We have indeed no outbound connection from region3 to region1.

So it would be like that broker in region3 has lost track of the existing connection to the other broker in region1 (indeed, it does not appear in partitioned stats of region3), tries to open it again but fails because brokers in region1 still have it.

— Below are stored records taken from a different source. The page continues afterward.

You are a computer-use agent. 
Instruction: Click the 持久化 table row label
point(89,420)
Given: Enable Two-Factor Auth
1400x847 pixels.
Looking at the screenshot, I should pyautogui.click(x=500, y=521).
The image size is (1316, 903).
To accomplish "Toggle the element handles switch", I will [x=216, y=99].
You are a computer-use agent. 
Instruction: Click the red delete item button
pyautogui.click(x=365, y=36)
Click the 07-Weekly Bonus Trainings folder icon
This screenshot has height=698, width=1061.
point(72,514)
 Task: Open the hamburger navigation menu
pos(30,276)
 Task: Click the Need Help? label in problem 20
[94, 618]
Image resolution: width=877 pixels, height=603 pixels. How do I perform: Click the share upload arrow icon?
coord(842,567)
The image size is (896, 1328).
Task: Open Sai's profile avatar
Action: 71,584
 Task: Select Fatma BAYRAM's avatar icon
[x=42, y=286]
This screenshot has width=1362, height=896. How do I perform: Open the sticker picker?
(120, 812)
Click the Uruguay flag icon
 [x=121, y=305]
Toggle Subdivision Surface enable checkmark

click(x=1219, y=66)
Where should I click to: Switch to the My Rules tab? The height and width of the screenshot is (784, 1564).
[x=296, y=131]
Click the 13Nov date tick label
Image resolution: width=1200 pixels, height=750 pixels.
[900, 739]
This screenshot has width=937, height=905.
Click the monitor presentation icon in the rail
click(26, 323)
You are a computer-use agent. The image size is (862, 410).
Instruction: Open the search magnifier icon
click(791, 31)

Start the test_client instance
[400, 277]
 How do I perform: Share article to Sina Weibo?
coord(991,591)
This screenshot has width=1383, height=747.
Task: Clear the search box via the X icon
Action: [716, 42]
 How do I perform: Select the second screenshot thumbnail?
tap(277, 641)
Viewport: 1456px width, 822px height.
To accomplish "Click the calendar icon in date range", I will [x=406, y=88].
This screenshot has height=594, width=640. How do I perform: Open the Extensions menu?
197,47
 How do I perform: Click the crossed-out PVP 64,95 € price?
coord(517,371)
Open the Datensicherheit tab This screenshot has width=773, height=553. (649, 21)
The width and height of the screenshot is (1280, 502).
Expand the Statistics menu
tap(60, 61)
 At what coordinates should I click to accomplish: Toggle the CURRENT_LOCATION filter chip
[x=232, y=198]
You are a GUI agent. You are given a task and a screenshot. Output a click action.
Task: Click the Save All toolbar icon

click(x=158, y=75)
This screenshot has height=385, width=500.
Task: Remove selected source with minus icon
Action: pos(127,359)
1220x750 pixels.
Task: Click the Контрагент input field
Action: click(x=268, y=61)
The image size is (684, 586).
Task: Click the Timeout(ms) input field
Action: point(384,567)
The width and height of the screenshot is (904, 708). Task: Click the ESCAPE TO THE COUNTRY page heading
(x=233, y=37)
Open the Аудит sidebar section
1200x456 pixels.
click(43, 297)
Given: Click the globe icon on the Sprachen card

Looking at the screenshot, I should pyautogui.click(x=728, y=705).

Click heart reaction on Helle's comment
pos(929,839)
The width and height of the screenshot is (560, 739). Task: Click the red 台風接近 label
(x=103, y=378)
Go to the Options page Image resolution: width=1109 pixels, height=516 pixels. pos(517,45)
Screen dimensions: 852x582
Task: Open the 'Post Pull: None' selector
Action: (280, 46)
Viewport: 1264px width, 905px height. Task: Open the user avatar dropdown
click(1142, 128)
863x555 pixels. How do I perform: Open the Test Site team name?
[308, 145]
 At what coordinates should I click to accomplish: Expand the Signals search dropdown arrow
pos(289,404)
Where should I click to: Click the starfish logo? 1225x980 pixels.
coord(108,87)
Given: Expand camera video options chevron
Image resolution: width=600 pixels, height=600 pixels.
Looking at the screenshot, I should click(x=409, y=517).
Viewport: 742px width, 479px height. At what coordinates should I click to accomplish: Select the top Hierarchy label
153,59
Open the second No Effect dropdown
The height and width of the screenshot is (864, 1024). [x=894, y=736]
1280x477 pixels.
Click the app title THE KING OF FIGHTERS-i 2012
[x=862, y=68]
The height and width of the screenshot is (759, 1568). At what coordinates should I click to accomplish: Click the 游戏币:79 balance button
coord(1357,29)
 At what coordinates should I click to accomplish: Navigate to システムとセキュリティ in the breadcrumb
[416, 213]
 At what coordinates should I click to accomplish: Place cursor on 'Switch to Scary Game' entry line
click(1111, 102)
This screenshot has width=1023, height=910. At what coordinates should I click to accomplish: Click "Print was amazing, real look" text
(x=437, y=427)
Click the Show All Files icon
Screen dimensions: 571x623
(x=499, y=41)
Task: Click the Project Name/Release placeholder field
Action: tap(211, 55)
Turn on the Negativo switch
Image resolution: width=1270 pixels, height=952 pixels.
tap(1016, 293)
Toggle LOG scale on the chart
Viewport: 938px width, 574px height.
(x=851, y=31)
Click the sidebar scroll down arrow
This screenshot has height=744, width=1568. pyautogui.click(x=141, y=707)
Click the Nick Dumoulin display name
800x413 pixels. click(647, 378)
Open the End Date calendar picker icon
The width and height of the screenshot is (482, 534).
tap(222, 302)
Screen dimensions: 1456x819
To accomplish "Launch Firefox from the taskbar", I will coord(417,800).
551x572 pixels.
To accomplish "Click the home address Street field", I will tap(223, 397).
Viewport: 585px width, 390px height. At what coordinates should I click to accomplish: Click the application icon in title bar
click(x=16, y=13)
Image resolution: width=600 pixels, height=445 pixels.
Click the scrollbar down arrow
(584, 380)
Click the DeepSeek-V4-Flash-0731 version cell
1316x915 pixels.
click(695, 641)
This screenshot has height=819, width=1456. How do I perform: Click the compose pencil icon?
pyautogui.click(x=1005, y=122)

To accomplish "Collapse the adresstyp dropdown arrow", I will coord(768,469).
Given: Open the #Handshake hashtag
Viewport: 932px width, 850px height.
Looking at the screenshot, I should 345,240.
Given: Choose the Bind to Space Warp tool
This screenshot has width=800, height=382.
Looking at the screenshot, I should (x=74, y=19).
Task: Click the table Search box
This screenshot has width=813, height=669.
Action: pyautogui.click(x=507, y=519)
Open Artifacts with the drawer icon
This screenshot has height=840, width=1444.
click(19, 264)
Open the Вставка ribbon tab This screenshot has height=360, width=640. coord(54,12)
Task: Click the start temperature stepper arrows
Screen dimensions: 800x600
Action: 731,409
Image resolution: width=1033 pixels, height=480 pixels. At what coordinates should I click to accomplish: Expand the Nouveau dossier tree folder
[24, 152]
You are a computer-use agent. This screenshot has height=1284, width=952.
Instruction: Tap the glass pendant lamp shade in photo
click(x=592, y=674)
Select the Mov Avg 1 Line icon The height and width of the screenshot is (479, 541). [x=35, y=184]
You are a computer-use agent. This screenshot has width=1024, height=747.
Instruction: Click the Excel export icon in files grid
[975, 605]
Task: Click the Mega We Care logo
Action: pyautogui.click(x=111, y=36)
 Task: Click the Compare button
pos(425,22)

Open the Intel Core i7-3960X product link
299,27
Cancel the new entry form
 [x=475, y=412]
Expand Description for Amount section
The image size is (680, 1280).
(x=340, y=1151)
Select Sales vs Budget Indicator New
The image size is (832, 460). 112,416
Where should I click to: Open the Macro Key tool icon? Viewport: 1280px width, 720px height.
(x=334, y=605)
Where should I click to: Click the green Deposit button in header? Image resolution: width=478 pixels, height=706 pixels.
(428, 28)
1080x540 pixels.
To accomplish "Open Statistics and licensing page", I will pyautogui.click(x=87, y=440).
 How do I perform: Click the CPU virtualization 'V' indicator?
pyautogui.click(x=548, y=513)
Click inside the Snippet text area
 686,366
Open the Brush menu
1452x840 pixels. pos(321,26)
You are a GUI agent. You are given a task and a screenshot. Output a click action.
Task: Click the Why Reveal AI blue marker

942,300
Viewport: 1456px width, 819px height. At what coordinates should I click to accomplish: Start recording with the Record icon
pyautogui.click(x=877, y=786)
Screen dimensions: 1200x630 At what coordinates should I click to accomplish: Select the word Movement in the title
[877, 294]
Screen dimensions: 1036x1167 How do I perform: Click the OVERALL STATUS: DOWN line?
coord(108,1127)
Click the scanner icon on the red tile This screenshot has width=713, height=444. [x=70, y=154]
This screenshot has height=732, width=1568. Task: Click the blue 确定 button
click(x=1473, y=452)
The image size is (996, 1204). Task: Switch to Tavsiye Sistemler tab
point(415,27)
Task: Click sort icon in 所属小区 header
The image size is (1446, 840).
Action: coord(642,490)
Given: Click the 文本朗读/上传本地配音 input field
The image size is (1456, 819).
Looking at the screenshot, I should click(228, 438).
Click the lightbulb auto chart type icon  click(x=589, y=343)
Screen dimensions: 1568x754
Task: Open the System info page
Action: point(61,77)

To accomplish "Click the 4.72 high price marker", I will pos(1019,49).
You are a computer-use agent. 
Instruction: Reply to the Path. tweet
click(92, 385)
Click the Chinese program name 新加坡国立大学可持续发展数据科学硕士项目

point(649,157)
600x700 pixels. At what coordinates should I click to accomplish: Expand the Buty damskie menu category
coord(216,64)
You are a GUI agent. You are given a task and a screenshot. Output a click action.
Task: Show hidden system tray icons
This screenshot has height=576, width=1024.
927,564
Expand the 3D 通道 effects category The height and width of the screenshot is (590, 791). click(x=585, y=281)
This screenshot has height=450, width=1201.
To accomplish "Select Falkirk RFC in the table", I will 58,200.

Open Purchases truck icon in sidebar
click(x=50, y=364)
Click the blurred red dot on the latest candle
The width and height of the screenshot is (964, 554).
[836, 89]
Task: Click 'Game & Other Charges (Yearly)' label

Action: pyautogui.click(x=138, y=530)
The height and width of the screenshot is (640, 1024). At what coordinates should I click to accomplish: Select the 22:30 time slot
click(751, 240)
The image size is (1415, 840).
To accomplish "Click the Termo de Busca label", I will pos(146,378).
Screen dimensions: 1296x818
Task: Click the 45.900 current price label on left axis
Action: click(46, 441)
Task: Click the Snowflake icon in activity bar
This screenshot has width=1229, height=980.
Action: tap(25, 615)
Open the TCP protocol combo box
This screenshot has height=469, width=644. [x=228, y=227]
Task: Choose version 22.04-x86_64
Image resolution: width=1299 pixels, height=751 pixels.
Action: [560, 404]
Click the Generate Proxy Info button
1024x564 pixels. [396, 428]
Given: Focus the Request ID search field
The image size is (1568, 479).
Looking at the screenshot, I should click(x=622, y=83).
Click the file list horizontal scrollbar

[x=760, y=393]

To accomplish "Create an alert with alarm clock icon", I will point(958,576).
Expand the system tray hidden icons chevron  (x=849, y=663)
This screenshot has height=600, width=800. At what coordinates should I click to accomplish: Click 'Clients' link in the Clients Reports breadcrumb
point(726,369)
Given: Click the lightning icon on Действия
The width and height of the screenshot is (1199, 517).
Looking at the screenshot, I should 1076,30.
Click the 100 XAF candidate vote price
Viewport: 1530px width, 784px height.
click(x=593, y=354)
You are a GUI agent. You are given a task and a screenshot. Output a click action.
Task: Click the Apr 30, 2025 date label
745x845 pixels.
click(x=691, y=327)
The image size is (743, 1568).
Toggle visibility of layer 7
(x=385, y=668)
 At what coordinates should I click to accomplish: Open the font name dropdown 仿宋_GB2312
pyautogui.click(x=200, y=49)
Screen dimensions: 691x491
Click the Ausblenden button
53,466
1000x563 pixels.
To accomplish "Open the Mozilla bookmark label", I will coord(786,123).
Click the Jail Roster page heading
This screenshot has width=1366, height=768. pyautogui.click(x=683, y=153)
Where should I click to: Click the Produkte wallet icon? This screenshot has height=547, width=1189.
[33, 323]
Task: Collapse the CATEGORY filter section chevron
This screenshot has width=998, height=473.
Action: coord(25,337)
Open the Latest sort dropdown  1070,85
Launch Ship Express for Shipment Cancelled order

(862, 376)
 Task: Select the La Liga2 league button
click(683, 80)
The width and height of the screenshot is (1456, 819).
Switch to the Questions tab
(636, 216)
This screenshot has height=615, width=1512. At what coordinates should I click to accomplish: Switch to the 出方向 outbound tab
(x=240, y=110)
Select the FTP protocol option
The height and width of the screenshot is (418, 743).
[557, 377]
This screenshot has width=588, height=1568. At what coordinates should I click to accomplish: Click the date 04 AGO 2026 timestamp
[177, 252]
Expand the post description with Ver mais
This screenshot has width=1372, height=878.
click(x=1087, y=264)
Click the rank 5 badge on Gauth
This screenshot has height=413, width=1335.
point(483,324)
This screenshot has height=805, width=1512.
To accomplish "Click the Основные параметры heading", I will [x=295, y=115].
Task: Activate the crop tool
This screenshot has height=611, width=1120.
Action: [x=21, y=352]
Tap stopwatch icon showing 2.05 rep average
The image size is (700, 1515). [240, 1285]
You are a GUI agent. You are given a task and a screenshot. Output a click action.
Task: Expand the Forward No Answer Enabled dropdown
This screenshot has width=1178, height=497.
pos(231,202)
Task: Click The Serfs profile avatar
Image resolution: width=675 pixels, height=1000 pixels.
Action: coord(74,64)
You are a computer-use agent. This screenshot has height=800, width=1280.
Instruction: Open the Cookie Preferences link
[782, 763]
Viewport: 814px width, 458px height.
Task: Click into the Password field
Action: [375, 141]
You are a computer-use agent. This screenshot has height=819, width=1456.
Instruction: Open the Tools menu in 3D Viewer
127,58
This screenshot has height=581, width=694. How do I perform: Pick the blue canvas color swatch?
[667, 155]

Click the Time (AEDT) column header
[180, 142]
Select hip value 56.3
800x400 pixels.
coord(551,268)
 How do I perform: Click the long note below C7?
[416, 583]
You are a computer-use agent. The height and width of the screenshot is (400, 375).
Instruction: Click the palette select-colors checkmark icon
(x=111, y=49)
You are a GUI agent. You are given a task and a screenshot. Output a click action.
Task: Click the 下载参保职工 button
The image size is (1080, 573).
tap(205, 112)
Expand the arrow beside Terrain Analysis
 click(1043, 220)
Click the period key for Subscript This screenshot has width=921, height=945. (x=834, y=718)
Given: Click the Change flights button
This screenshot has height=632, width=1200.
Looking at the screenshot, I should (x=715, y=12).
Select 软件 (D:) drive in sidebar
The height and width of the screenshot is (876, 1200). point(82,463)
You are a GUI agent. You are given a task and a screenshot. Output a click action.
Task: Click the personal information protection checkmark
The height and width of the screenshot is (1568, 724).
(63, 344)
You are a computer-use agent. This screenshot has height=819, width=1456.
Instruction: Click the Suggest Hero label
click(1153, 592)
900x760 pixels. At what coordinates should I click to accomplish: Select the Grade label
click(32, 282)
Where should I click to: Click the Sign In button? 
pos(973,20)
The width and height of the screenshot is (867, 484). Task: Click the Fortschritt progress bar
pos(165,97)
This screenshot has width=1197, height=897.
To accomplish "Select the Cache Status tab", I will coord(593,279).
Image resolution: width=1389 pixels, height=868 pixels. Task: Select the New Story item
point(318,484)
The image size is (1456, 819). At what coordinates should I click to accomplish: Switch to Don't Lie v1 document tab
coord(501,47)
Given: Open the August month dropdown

Unfortunately, I do not have historical logs to check if at some point broker in region 3 tried to drop the connection to region1 but failed (keeping the tcp connection but not the information of that outbound connection).

f-ld commented 5 years ago

In my previous messages I mixed things a bit (because I am discovering things at the same time).

This:

10:21:58.694 [pulsar-io-22-13] INFO  org.apache.pulsar.client.impl.ProducerImpl - [persistent://tenant/namespace/topic-partition-1] [pulsar.repl.region3] Creating producer on cnx [id: 0x581a0460, L:/10.12.3.213:43308 - R:10.10.3.46/10.10.3.46:6650]

does not mean that the broker is not seeing the connection but it means that the broker is creating the producer on a connection from its pool. So the connection exists (and this is what we see on both brokers).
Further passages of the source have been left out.